I hadn’t spent nearly enough time picking apart full year 2022 traffic trends even though the last quarter of 2022 came out in Cirium data a couple months. Now that I’m getting to it, I’m finding some interesting nuggets. One in particular is the rise of Denver. I still can’t fully explain it, but I can certainly see why Southwest and United are eagerly fighting over the city. It is punching well above its weight.
Let’s start with a look at the daily passengers each way (PDEW) for US domestic flying for the full year of 2022. Keep in mind these travelers are O&D travelers — those starting or ending their trips at these airports and not connecting through them.
2022 Domestic O&D PDEW by Airport
It’s the usual suspects at the top. The Mouse rules all with Orlando squeaking by with the top spot. Los Angeles is just behind and then there’s Las Vegas. But in fourth place? That’s Denver. Yes, Denver beats out the likes of Atlanta and Chicago which seems surprisingly high.
Want an even more unexpected stat? If you look at Q3 2022 alone and just focus on travel within the lower 48 states, Denver had more O&D passengers than any other airport in the US. (If you include Hawai’i, Los Angeles sneaks into first place.)
Denver is a big place, but it isn’t big enough to be this high on the list based on size alone. It seems strange. But there is one obvious point to make. Denver is the only airport in that city while other cities have multiples. So, let’s realign this based on metro areas.
2022 Domestic O&D PDEW by Metro Area
This looks more like what you might expect to see, right? New York and its three giant airports (along with smaller ones) combine to be the largest metro area. LA is next followed by South Florida, Chicago, and the San Francisco Bay Area. In fact, Denver (which I combined with Colorado Springs) is all the way down in the ninth spot, just behind Vegas and ahead of Dallas. That’s still a lofty perch for the 17th largest Combined Statistical Area (CSA), but it’s more reasonable.
The population, however, is really important to put this in context. So let’s dive in further on that, because Denver once again stands out.
I decided to do a scatter plot where I have the PDEWs on the vertical axis and the metro area population on the horizontal. I used population counts of Combined Statistical Areas (CSAs) where available and Metropolitan Statistical Areas (MSAs) in places like San Diego where there is no CSA. Here’s what it looks like.
2022 Domestic O&D PDEW and Population by Metro Area
There’s a lot going on here, but let me try and make this easy. The dots that fall below the trend line have higher levels of population but fewer PDEWs. Those above the line have less population but higher PDEWs.
You would absolutely expect to see Las Vegas and Orlando punching above their weight, as you see in this chart. These are big destinations where the local population only accounts for around a quarter of all O&D traffic. The rest are tourists/conference attendees/etc coming into town. In most other cities, it’s closer to 50/50.

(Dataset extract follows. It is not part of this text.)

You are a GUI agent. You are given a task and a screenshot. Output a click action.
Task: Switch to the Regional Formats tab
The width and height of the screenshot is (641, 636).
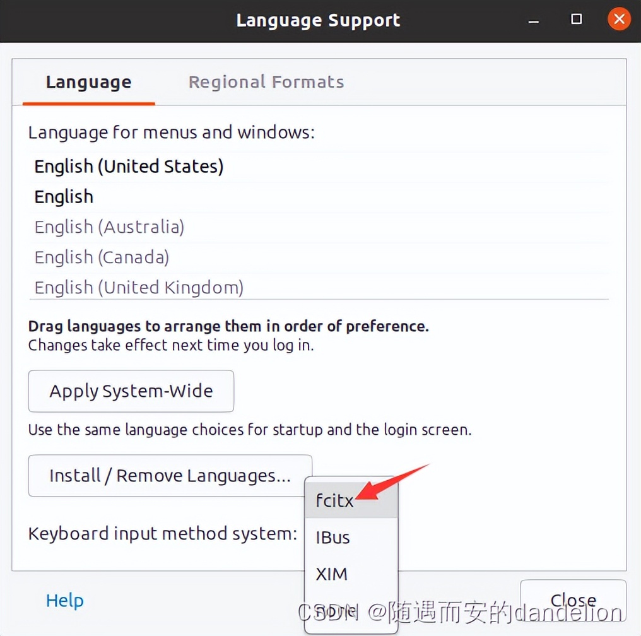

South Florida is also an outlier here, but that’s a different story. It has the three airports in Miami, Fort Lauderdale, and West Palm Beach that add up to this big number. It is a big local market, but it’s also a big destination. I’m guessing it is somewhat juiced in 2022 as you had a lot of airlines that flooded Miami during the pandemic trying to figure out what they want to do there. Florida was the endless fountain of demand while other places were still lying low. We’ll see if this evens out to some extent over time.
But after those three, the remaining outlier is Denver. I included Colorado Springs in the Denver numbers which actually dampened the results to some extent. Denver alone would have shifted to the left while barely losing any PDEW, keeping it near Las Vegas.
So what gives? Why is Denver such a huge market? It certainly helps to have three airlines battling for supremacy. Frontier, Southwest, and United have all made recent moves. United in particular has focused on the local traveler in Denver lately. Southwest generally does that anyway.
Though I don’t have exact data, I think it’s safe to make some assumptions about other traffic patterns. Some of this has to be a result of Denver being a gateway for places much further afield. Hordes of travelers flock to the Rockies to go skiing. While there are airports scattered around the mountains, it’s usually a lot cheaper and simpler to fly into Denver and then take a bus or drive. People don’t seem to blink at driving 3 or 4 hours to get to their mountain destination.
At the same time, you have smaller communites around the Mountain West that have limited and expensive air service. Those people drive as well. Cheyenne is an hour and a half. Pueblo is two hours. Even Casper at 4 hours isn’t too much of a stretch for people so they can get more affordable airfare and a much better schedule.
Those types of driving distances don’t really exist in the same way outside of the expansive west, and Denver is such a central location to serve a very broad region. These aren’t all enormous cities, but the numbers add up and help Denver to maintain air service that’s well above what you might otherwise expect to see.